The PCPD stator, which is a major component of the pump, is usually lined with an elastomer. Most of PCPD pump failures are due to this elastomer part. However, the operating conditions and environment should not degrade or induce mechanical failure of the elastomer part for the life of the equipment. Unfortunately, the industry does not have elastomers that can last longer, resisting abrasive fluids and solids, and withstand deflections in operating temperatures. The most common elastomer grades used for this application are the NBR (nitrile or acrylonitrile butadiene rubber) grades, which perform moderately well. There is definitely a need for better elastomer compounds to reach areas which are not currently accessible by PCPDs and also improve the life of current products.
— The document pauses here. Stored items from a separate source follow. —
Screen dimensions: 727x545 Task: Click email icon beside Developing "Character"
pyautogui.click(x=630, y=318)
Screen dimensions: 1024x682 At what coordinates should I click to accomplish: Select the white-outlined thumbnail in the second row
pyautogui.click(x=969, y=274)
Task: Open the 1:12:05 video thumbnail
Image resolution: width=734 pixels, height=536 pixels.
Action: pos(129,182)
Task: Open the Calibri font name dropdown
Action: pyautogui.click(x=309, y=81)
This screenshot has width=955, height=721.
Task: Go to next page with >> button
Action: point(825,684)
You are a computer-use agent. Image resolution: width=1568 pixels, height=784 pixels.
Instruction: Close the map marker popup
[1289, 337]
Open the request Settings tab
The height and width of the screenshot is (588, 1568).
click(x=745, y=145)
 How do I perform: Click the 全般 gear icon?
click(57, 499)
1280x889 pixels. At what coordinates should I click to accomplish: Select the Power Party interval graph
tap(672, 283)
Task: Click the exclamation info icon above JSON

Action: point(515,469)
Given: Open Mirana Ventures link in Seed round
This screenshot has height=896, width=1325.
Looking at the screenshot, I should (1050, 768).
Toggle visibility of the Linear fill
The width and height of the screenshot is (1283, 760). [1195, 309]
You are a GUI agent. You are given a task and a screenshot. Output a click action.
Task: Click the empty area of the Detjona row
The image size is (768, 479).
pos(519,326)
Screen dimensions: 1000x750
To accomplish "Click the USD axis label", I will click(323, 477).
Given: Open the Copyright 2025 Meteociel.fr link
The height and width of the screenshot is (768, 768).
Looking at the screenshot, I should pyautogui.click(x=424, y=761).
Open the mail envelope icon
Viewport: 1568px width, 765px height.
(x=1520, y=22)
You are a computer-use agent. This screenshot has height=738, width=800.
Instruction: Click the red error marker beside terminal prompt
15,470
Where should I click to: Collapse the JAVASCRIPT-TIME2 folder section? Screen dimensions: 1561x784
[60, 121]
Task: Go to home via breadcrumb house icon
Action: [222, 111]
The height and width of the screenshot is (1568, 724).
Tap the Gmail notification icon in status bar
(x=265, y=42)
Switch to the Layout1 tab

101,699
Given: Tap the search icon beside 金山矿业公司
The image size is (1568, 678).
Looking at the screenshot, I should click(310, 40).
- Bit speeds can be very high and as such bit selection is important. The high speeds may limit the use of certain types of bits.
- Special pump requirements, as particular pressures and flow rates may be needed to maintain proper and efficient motor operation.
- If used for directional control, the down-hole assembly may be long and this may take time to assemble on the rig floor.
- The mud motor may be sensitive to fouling agents. This means that certain types of drilling fluids or additives may ruin the motor or lower its performance. One particular example, as mentioned above, would be the use of oil-based mud with the mud motor. Over time the oil degrades the elastomers and the seals in the motor.

==Failure mechanisms==

Chunking – where the rubber across the top of the stator has been worn away.

Debonding - failure in the steel tube to bonding agent; failure in the elastomers to bonding agent of bonding agent to bonding agent.

Poor rotor/stator fit – improper tolerances due to degradation with time. Also if the fit is wrong then the differential pressure may be either too high or too low. Too high and it may damage the motor; too low and the motor will be weak and stall which may lead to stator chunking.

The down-hole and mud temperatures may cause thermal fatigue of the stator. Care must be taken to compensate for stator swelling.

Certain drilling fluids may cause the stator elastomers to swell. Consideration of this and the bottom hole temperatures is also a factor.

Lost circulation can plug the motor and sharp edged objects can wear the motor internals.